Calcitonin gene-related peptide is involved in the spinal processing of mechanosensory input from the rat's knee joint and in the generation and maintenance of hyperexcitability of dorsal horn-neurons during development of acute inflammation.

In an electrophysiological study in anaesthetized rats, the involvement of calcitonin gene-related peptide in the spinal processing of mechanosensory information from the normal and inflamed knee joint was investigated. Calcitonin gene-related peptide(8-37), a specific antagonist at calcitonin gene-related peptide 1 receptors was administered ionophoretically close to nociceptive neurons with input from the knee joint before, during, and after development of acute inflammation in the knee induced by the intra-articular injections of kaolin and carrageenan. Calcitonin gene-related peptide (8-37) selectively antagonized the effects of ionophoretically applied calcitonin gene-related peptide but not those of ionophoretically applied substance P, neurokinin A, and (R,S)-alpha-amino-3-hydroxy-5-methylisoxazole-4-propionic acid. Before inflammation, calcitonin gene-related peptide (8-37) reduced the responses to noxious pressure applied to the knee in 22 of 23 neurons; in 14 of 22 neurons, the responses to innocuous pressure were also reduced. In eight neurons calcitonin gene-related peptide (8-37) was administered during induction and in three periods within the first 90 min of inflammation.
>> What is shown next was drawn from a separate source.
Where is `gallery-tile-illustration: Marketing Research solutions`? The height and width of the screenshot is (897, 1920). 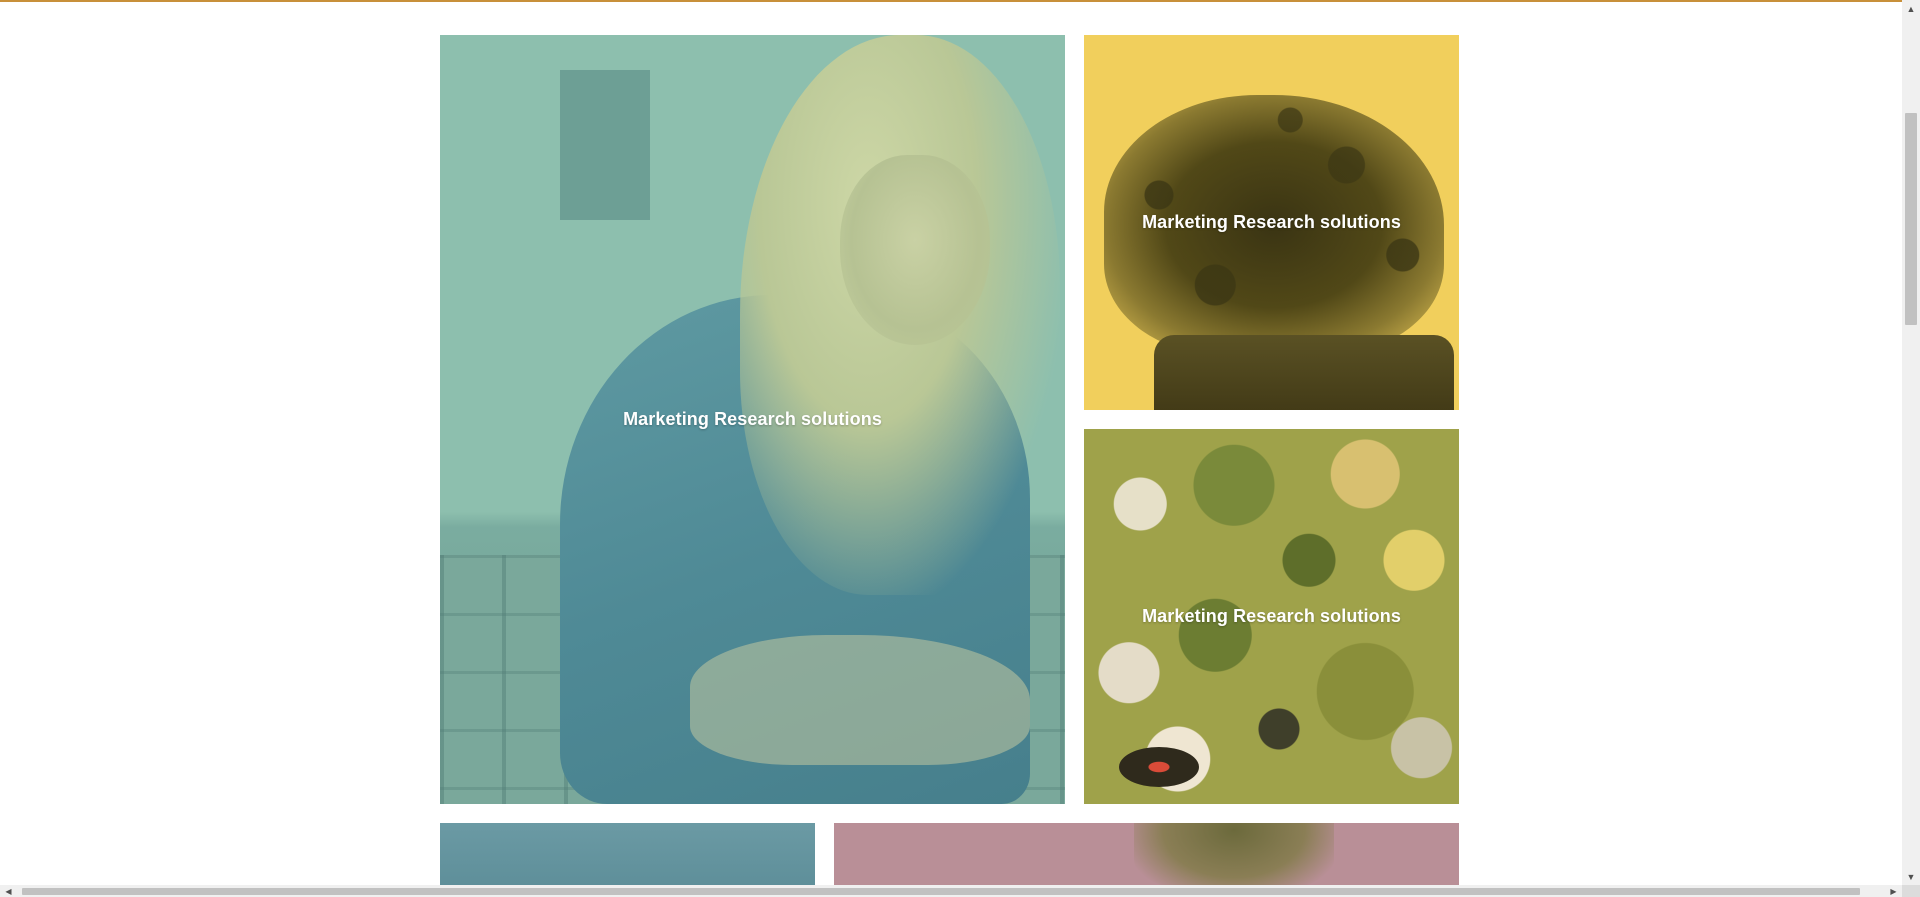
gallery-tile-illustration: Marketing Research solutions is located at coordinates (1272, 616).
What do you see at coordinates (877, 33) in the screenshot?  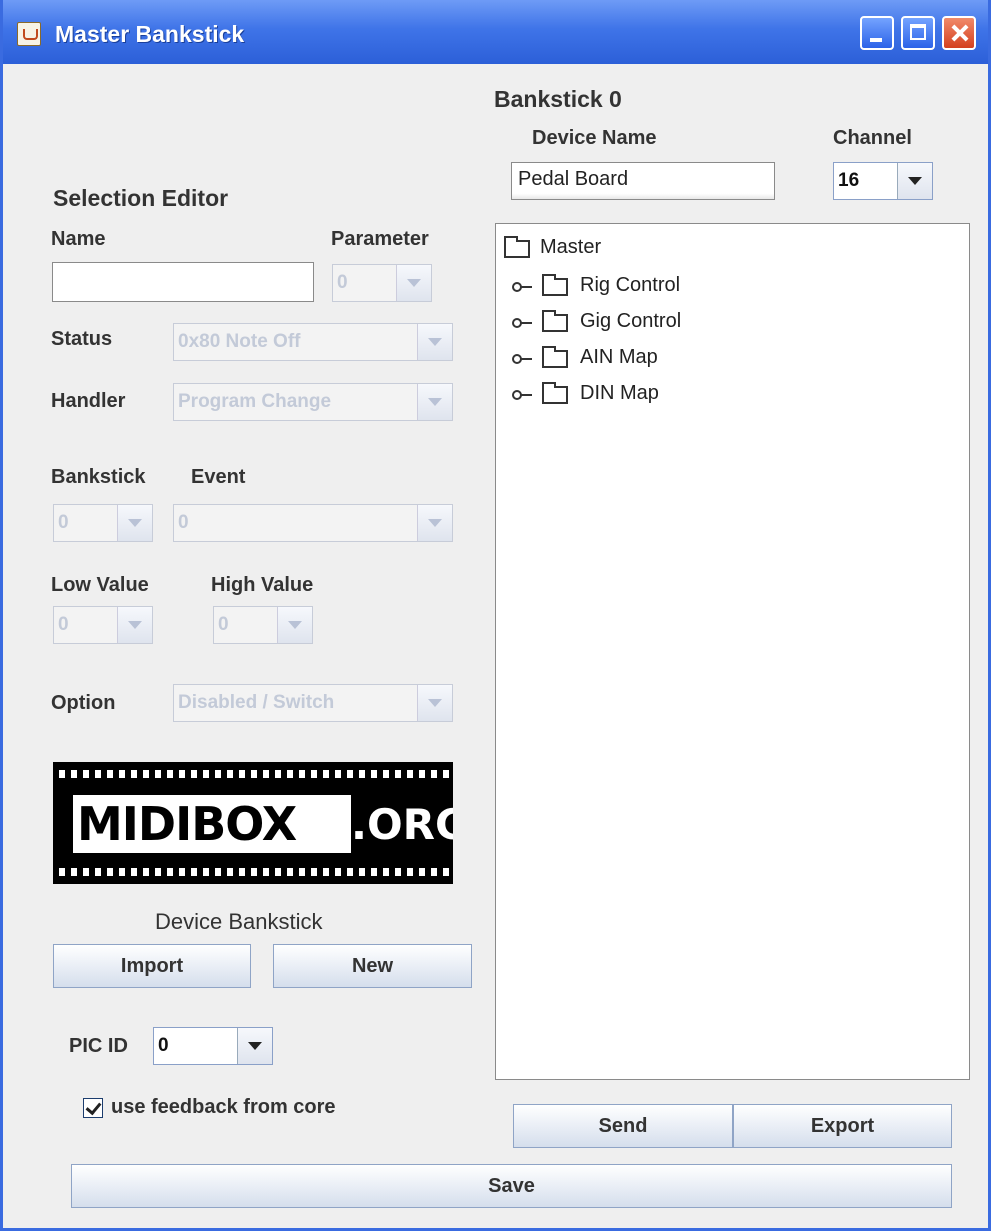 I see `minimize-button` at bounding box center [877, 33].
In these neurons the developing inflammation evoked a significantly smaller increase of the responses to innocuous and noxious pressure applied to the injected knee than in 13 control neurons which were not treated by the antagonist during induction of inflammation. In 16 of 16 neurons, calcitonin gene-related peptide (8-37) reduced the responses to innocuous and noxious pressure once inflammation and hyperexcitability of the spinal cord neurons were established. These data show that calcitonin gene-related peptide is involved in the spinal processing of mechanosensory input from the normal joint. Furthermore, this peptide and its spinal receptors significantly contribute to the generation and expression of inflammation-evoked hyperexcitability of spinal cord neurons during the development of inflammation. Finally, calcitonin gene-related peptide is involved in the maintenance of inflammation-evoked hyperexcitability. By these effects calcitonin gene-related peptide receptors may significantly contribute to the neuronal basis of hyperalgesia and allodynia associated with inflammation.